● WHAT TO DO: Gather all lines with "computer" from the records.

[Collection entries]

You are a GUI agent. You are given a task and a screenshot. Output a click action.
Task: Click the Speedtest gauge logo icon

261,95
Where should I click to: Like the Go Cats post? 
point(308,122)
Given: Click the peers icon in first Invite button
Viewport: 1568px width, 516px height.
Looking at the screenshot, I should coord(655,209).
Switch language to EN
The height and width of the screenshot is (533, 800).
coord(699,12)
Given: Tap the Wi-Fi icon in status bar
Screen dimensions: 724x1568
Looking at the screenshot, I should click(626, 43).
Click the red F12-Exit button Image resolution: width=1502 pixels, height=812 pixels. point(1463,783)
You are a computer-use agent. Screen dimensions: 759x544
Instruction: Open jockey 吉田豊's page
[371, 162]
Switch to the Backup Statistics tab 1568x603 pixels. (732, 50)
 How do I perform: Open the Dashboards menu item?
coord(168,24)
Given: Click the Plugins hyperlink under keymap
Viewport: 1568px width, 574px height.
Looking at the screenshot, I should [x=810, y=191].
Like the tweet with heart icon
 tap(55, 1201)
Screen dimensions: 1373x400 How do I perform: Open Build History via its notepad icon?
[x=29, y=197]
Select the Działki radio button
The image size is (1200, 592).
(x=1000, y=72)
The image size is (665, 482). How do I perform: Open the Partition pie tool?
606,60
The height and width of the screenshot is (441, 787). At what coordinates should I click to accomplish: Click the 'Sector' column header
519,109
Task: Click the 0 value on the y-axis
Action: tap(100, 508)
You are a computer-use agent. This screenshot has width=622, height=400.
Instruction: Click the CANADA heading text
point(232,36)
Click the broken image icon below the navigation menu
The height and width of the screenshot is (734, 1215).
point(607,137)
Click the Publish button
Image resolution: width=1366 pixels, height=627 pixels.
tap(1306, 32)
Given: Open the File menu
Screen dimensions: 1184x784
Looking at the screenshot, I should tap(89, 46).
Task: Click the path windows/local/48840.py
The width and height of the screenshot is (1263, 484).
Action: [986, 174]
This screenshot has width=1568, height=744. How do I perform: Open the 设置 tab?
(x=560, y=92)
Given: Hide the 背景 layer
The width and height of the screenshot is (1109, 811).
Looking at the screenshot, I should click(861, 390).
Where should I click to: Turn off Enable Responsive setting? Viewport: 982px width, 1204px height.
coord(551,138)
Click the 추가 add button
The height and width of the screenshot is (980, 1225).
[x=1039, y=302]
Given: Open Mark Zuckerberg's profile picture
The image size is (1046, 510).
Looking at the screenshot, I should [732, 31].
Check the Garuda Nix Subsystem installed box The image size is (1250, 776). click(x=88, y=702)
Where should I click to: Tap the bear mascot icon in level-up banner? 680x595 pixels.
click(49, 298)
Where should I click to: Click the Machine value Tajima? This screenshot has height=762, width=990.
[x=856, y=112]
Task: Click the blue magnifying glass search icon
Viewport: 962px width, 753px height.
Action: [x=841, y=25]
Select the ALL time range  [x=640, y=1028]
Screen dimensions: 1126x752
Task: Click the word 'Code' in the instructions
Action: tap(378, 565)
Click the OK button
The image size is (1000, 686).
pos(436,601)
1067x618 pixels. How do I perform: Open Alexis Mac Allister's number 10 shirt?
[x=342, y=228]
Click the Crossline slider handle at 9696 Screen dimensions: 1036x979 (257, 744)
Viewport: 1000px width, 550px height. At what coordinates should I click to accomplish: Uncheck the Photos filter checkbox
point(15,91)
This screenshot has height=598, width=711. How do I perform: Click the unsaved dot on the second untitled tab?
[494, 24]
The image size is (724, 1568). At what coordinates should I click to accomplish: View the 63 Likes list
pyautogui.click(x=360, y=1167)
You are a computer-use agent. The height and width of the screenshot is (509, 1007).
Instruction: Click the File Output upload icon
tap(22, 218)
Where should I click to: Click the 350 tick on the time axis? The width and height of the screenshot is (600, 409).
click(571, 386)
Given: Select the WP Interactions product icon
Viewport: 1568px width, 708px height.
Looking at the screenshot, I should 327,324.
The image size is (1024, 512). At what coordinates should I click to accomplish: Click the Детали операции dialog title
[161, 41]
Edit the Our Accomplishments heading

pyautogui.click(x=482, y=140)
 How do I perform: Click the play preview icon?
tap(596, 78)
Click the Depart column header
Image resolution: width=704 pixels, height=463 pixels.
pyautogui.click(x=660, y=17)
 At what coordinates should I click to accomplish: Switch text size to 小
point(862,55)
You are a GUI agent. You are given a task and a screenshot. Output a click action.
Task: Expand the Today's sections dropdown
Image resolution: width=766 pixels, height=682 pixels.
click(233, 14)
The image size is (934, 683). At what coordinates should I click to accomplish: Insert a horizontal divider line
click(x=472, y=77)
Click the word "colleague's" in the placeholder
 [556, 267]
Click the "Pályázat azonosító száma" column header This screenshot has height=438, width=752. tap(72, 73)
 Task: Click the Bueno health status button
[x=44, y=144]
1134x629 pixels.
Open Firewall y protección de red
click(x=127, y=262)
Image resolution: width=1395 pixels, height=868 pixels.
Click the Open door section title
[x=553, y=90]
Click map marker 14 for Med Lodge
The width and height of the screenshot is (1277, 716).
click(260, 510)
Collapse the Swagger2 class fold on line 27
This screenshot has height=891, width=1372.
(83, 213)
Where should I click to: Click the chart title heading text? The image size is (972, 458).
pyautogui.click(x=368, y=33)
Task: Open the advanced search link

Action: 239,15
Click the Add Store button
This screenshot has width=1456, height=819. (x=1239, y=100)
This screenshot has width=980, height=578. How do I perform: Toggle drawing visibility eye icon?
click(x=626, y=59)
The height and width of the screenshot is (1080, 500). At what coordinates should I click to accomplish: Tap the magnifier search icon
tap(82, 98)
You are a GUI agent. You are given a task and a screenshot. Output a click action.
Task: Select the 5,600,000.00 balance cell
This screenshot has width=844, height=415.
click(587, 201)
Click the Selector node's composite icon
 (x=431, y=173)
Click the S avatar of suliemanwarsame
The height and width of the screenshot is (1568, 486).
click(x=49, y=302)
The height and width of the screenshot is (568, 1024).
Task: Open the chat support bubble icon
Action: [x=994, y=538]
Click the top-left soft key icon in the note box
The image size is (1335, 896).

● WRITTEN SOLUTION:
You are a computer-use agent. Screen dimensions: 759x544
You are a computer-use agent. This screenshot has width=622, height=400.
You are a computer-use agent. The height and width of the screenshot is (509, 1007).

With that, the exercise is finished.